Reproduce the data below word for word, with every line in its original order.

-- Begin DATASET --

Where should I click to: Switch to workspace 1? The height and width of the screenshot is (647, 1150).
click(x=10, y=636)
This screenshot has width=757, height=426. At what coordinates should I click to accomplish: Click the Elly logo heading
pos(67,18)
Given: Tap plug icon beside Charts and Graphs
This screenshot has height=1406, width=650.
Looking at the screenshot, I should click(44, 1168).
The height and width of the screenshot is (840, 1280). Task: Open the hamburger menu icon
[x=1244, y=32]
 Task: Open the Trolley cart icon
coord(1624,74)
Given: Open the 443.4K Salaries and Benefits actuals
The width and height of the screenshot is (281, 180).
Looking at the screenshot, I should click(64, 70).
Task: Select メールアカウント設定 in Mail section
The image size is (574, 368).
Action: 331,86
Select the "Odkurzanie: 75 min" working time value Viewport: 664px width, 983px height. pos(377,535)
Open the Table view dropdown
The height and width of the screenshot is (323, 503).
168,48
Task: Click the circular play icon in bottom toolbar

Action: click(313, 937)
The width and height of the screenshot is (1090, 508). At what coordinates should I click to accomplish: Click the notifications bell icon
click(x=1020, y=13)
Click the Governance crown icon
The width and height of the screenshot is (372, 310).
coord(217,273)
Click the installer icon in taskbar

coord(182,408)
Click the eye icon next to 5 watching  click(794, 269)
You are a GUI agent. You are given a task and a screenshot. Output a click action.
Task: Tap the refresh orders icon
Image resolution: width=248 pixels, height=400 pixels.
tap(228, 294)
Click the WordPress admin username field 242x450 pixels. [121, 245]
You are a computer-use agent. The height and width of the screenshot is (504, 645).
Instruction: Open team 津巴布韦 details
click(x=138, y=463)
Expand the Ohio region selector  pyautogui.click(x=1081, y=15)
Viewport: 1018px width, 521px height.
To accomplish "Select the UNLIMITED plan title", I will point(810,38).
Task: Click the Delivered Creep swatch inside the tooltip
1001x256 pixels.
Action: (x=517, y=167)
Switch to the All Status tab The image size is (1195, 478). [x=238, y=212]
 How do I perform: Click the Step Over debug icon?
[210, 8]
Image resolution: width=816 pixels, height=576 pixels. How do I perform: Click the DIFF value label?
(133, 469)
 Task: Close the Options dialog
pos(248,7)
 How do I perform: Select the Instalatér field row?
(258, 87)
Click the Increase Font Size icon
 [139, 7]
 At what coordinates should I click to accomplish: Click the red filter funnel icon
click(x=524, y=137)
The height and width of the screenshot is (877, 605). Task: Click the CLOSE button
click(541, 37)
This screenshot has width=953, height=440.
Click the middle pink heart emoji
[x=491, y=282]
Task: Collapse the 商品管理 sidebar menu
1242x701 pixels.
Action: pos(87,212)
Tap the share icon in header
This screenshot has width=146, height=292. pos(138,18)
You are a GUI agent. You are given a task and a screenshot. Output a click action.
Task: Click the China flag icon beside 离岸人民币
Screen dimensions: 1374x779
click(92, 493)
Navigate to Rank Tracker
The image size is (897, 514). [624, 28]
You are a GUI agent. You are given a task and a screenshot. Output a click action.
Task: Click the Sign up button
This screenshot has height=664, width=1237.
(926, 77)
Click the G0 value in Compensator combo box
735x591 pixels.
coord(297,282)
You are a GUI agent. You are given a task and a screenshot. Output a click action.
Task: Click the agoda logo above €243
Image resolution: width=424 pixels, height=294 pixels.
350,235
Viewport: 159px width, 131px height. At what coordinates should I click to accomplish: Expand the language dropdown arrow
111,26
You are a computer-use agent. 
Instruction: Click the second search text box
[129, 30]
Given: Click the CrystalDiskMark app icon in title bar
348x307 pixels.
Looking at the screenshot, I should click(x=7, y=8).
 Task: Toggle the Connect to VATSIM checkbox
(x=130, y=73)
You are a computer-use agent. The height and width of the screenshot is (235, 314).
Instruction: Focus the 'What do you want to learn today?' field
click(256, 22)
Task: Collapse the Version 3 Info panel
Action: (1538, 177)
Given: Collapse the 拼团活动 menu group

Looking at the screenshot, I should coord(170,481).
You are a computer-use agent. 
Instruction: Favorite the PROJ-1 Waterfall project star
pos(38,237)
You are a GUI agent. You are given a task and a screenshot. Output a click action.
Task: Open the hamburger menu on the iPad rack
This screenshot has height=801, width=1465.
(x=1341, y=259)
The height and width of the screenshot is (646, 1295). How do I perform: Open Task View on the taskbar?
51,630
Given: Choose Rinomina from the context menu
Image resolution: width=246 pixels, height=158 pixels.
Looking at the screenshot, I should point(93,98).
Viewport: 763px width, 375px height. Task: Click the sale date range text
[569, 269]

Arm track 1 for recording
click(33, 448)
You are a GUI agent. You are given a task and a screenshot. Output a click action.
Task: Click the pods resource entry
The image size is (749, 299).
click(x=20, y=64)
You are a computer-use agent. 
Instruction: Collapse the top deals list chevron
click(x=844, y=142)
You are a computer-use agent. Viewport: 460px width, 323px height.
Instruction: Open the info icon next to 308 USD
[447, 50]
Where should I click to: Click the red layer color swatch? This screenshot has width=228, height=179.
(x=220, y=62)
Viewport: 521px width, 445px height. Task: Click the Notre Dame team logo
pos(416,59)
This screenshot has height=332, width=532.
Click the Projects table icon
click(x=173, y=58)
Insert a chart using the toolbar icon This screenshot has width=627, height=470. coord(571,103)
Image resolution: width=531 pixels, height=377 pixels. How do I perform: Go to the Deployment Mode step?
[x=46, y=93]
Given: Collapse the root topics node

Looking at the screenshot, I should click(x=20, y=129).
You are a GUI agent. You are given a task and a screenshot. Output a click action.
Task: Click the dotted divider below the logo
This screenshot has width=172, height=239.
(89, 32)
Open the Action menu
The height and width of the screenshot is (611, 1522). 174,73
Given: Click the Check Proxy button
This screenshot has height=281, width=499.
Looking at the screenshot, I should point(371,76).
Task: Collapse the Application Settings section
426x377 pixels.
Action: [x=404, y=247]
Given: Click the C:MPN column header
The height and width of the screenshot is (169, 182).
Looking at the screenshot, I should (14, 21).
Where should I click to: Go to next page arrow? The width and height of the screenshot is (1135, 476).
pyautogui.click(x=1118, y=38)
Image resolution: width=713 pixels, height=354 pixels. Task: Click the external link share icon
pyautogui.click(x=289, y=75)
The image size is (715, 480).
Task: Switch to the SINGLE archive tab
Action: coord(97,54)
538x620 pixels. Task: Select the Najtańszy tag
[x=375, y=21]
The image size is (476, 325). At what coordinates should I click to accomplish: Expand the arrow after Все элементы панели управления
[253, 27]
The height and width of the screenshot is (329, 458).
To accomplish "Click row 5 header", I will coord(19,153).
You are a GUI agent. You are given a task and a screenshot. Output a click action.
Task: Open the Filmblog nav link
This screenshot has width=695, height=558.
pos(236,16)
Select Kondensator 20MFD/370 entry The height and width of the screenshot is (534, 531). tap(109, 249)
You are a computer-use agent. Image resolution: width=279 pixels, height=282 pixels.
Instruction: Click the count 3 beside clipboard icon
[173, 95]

-- End DATASET --

# [THE RESPONSE]
Where should I click to: Switch to workspace 1? The height and width of the screenshot is (647, 1150).
click(x=10, y=636)
This screenshot has width=757, height=426. At what coordinates should I click to accomplish: Click the Elly logo heading
pos(67,18)
Given: Tap plug icon beside Charts and Graphs
This screenshot has height=1406, width=650.
Looking at the screenshot, I should click(44, 1168).
The height and width of the screenshot is (840, 1280). Task: Open the hamburger menu icon
[x=1244, y=32]
 Task: Open the Trolley cart icon
coord(1624,74)
Given: Open the 443.4K Salaries and Benefits actuals
The width and height of the screenshot is (281, 180).
Looking at the screenshot, I should click(64, 70).
Task: Select メールアカウント設定 in Mail section
The image size is (574, 368).
Action: 331,86
Select the "Odkurzanie: 75 min" working time value Viewport: 664px width, 983px height. pos(377,535)
Open the Table view dropdown
The height and width of the screenshot is (323, 503).
168,48
Task: Click the circular play icon in bottom toolbar

Action: click(313, 937)
The width and height of the screenshot is (1090, 508). At what coordinates should I click to accomplish: Click the notifications bell icon
click(x=1020, y=13)
Click the Governance crown icon
The width and height of the screenshot is (372, 310).
coord(217,273)
Click the installer icon in taskbar

coord(182,408)
Click the eye icon next to 5 watching  click(794, 269)
You are a GUI agent. You are given a task and a screenshot. Output a click action.
Task: Tap the refresh orders icon
Image resolution: width=248 pixels, height=400 pixels.
tap(228, 294)
Click the WordPress admin username field 242x450 pixels. [121, 245]
You are a computer-use agent. The height and width of the screenshot is (504, 645).
Instruction: Open team 津巴布韦 details
click(x=138, y=463)
Expand the Ohio region selector  pyautogui.click(x=1081, y=15)
Viewport: 1018px width, 521px height.
To accomplish "Select the UNLIMITED plan title", I will point(810,38).
Task: Click the Delivered Creep swatch inside the tooltip
1001x256 pixels.
Action: (x=517, y=167)
Switch to the All Status tab The image size is (1195, 478). [x=238, y=212]
 How do I perform: Click the Step Over debug icon?
[210, 8]
Image resolution: width=816 pixels, height=576 pixels. How do I perform: Click the DIFF value label?
(133, 469)
 Task: Close the Options dialog
pos(248,7)
 How do I perform: Select the Instalatér field row?
(258, 87)
Click the Increase Font Size icon
 [139, 7]
 At what coordinates should I click to accomplish: Click the red filter funnel icon
click(x=524, y=137)
The height and width of the screenshot is (877, 605). Task: Click the CLOSE button
click(541, 37)
This screenshot has width=953, height=440.
Click the middle pink heart emoji
[x=491, y=282]
Task: Collapse the 商品管理 sidebar menu
1242x701 pixels.
Action: pos(87,212)
Tap the share icon in header
This screenshot has width=146, height=292. pos(138,18)
You are a GUI agent. You are given a task and a screenshot. Output a click action.
Task: Click the China flag icon beside 离岸人民币
Screen dimensions: 1374x779
click(92, 493)
Navigate to Rank Tracker
The image size is (897, 514). [624, 28]
You are a GUI agent. You are given a task and a screenshot. Output a click action.
Task: Click the Sign up button
This screenshot has height=664, width=1237.
(926, 77)
Click the G0 value in Compensator combo box
735x591 pixels.
coord(297,282)
You are a GUI agent. You are given a task and a screenshot. Output a click action.
Task: Click the agoda logo above €243
Image resolution: width=424 pixels, height=294 pixels.
350,235
Viewport: 159px width, 131px height. At what coordinates should I click to accomplish: Expand the language dropdown arrow
111,26
You are a computer-use agent. 
Instruction: Click the second search text box
[129, 30]
Given: Click the CrystalDiskMark app icon in title bar
348x307 pixels.
Looking at the screenshot, I should click(x=7, y=8).
 Task: Toggle the Connect to VATSIM checkbox
(x=130, y=73)
You are a computer-use agent. The height and width of the screenshot is (235, 314).
Instruction: Focus the 'What do you want to learn today?' field
click(256, 22)
Task: Collapse the Version 3 Info panel
Action: (1538, 177)
Given: Collapse the 拼团活动 menu group

Looking at the screenshot, I should coord(170,481).
You are a computer-use agent. 
Instruction: Favorite the PROJ-1 Waterfall project star
pos(38,237)
You are a GUI agent. You are given a task and a screenshot. Output a click action.
Task: Open the hamburger menu on the iPad rack
This screenshot has height=801, width=1465.
(x=1341, y=259)
The height and width of the screenshot is (646, 1295). How do I perform: Open Task View on the taskbar?
51,630
Given: Choose Rinomina from the context menu
Image resolution: width=246 pixels, height=158 pixels.
Looking at the screenshot, I should point(93,98).
Viewport: 763px width, 375px height. Task: Click the sale date range text
[569, 269]

Arm track 1 for recording
click(33, 448)
You are a GUI agent. You are given a task and a screenshot. Output a click action.
Task: Click the pods resource entry
The image size is (749, 299).
click(x=20, y=64)
You are a computer-use agent. 
Instruction: Collapse the top deals list chevron
click(x=844, y=142)
You are a computer-use agent. Viewport: 460px width, 323px height.
Instruction: Open the info icon next to 308 USD
[447, 50]
Where should I click to: Click the red layer color swatch? This screenshot has width=228, height=179.
(x=220, y=62)
Viewport: 521px width, 445px height. Task: Click the Notre Dame team logo
pos(416,59)
This screenshot has height=332, width=532.
Click the Projects table icon
click(x=173, y=58)
Insert a chart using the toolbar icon This screenshot has width=627, height=470. coord(571,103)
Image resolution: width=531 pixels, height=377 pixels. How do I perform: Go to the Deployment Mode step?
[x=46, y=93]
Given: Collapse the root topics node

Looking at the screenshot, I should click(x=20, y=129).
You are a GUI agent. You are given a task and a screenshot. Output a click action.
Task: Click the dotted divider below the logo
This screenshot has width=172, height=239.
(89, 32)
Open the Action menu
The height and width of the screenshot is (611, 1522). 174,73
Given: Click the Check Proxy button
This screenshot has height=281, width=499.
Looking at the screenshot, I should point(371,76).
Task: Collapse the Application Settings section
426x377 pixels.
Action: [x=404, y=247]
Given: Click the C:MPN column header
The height and width of the screenshot is (169, 182).
Looking at the screenshot, I should (14, 21).
Where should I click to: Go to next page arrow? The width and height of the screenshot is (1135, 476).
pyautogui.click(x=1118, y=38)
Image resolution: width=713 pixels, height=354 pixels. Task: Click the external link share icon
pyautogui.click(x=289, y=75)
The image size is (715, 480).
Task: Switch to the SINGLE archive tab
Action: coord(97,54)
538x620 pixels. Task: Select the Najtańszy tag
[x=375, y=21]
The image size is (476, 325). At what coordinates should I click to accomplish: Expand the arrow after Все элементы панели управления
[253, 27]
The height and width of the screenshot is (329, 458).
To accomplish "Click row 5 header", I will coord(19,153).
You are a GUI agent. You are given a task and a screenshot. Output a click action.
Task: Open the Filmblog nav link
This screenshot has width=695, height=558.
pos(236,16)
Select Kondensator 20MFD/370 entry The height and width of the screenshot is (534, 531). tap(109, 249)
You are a computer-use agent. Image resolution: width=279 pixels, height=282 pixels.
Instruction: Click the count 3 beside clipboard icon
[173, 95]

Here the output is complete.